Here's the brutal truth: you're not going to eliminate stressful events from your life. Unless you happen to be a billionaire or a zen master (and probably not even in those cases), there's little chance any one of us will succeed in avoiding tough challenges and unpredictable situations.
Nor would you probably want to. The most stressful aspects of our days -- the tough work project, the crazy toddler antics -- are also usually the parts that give our lives the most meaning. In short, we're stuck with stress.
You can't eliminate stress. But you can rethink it.

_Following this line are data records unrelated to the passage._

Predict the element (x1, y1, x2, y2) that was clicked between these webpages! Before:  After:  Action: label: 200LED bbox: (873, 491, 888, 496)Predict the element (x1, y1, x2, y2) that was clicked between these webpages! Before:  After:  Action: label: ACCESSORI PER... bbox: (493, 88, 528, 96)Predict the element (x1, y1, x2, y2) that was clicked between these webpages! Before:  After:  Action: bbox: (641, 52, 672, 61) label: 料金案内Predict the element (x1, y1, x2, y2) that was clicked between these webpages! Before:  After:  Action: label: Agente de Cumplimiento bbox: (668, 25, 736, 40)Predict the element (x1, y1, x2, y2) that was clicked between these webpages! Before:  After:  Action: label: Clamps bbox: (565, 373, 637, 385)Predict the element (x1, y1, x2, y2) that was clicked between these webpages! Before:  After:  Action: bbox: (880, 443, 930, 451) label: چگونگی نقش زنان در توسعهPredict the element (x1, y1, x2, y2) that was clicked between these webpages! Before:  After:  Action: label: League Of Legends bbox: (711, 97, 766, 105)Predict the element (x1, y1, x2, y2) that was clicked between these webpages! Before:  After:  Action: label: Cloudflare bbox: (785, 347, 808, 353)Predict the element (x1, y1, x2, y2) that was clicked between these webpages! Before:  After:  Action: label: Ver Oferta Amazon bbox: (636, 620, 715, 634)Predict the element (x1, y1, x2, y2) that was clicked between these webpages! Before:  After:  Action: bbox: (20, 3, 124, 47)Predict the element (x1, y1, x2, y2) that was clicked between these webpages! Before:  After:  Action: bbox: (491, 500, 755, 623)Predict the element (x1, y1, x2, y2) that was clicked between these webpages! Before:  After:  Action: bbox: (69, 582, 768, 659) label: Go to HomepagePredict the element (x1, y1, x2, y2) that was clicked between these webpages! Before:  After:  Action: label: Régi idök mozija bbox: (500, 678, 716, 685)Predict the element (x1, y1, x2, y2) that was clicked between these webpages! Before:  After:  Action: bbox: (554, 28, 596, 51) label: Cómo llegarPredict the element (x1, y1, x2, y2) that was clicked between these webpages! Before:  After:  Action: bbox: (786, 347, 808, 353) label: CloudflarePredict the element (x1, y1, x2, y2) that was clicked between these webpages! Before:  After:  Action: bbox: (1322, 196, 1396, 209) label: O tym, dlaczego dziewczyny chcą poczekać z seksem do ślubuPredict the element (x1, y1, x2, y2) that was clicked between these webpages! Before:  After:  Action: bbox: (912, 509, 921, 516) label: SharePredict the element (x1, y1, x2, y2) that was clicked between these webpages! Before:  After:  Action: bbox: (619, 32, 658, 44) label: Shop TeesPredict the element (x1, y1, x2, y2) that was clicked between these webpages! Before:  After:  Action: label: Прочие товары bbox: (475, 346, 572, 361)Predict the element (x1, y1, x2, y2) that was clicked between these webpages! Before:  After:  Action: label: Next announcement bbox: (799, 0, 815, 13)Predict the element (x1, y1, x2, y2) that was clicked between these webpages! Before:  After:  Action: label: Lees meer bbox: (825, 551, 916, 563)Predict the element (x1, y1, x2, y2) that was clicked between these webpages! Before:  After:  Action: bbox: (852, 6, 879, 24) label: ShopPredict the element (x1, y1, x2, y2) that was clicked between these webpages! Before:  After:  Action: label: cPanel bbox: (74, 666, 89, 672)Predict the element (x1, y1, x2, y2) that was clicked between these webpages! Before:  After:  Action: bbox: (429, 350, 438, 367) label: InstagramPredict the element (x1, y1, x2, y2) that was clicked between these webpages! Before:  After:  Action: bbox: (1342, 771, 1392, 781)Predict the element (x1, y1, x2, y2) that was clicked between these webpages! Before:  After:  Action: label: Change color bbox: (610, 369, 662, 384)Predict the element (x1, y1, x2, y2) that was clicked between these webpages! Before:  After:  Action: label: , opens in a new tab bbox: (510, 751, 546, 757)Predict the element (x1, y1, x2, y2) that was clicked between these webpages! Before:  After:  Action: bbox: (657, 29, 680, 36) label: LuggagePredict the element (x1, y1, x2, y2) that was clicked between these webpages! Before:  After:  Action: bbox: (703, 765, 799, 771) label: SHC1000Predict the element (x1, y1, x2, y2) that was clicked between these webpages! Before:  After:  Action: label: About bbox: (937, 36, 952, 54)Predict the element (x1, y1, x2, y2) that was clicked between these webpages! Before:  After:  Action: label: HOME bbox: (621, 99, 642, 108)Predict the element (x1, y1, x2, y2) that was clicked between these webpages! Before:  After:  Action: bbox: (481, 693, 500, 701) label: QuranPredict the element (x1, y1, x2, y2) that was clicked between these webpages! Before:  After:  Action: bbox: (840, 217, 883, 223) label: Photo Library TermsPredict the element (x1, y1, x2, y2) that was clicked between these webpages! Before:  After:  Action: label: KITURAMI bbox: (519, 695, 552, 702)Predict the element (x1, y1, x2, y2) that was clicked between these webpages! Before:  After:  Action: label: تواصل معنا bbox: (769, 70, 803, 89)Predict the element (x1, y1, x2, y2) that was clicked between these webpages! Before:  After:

So if you can't eliminate the causes of stress, are you doomed to pass through life feeling tense, exhausted, and jittery? Nope, says Stanford psychologist and star TED speaker Kelly McGonigal. Eliminating stress might be a pipe dream, but rethinking it to mitigate its worst effects is totally doable, she insists.
How, practically, do you do that? Blogger James Clear recently extracted one great and totally actionable idea from McGonigal's book The Upside of Stress -- regularly write down your values and how they connect with your day-to-day life. It's a simple 10-minute exercise that basically anyone can use. Here's how McGonigal explains the practice and its upsides:
It turns out that writing about your values is one of the most effective psychological interventions ever studied. In the short term, writing about personal values makes people feel more powerful, in control, proud, and strong. It also makes them feel more loving, connected, and empathetic toward others. It increases pain tolerance, enhances self-control, and reduces unhelpful rumination after a stressful experience.
In the long term, writing about values has been shown to boost GPAs, reduce doctor visits, improve mental health, and help with everything from weight loss to quitting smoking and reducing drinking. It helps people persevere in the face of discrimination and reduces self-handicapping. In many cases, these benefits are a result of a one-time mindset intervention. People who write about their values once, for ten minutes, show benefits months or even years later."
Why is consciously reflecting on your values in this way so effective? Research suggests it "helps to reveal the meaning behind stressful events in your life. Sure, taking care of your family or working long hours on a project can be draining, but if you know why these actions are important to you, then you are much better equipped to handle that stress," Clear explains.
In other words, forcing yourself to reflect on why you do the difficult things you do makes them more meaningful and less painful. Or, if you discover your actions and your beliefs don't always line up, this exercise pushes you to shift your behavior to be more in line with your values, which also eliminates stress.
So how do you do it exactly? Clear opts for an annual, self-conducted "values review" (get more details on his personal procedure in his post) but a daily journaling exercise can also work. Executive coach Michael S. Seaver, for instance, tells clients to "take up to 10 minutes each day to write out your life's mission/intention/most important personal values and then describe how the day's events directly connected with it/them."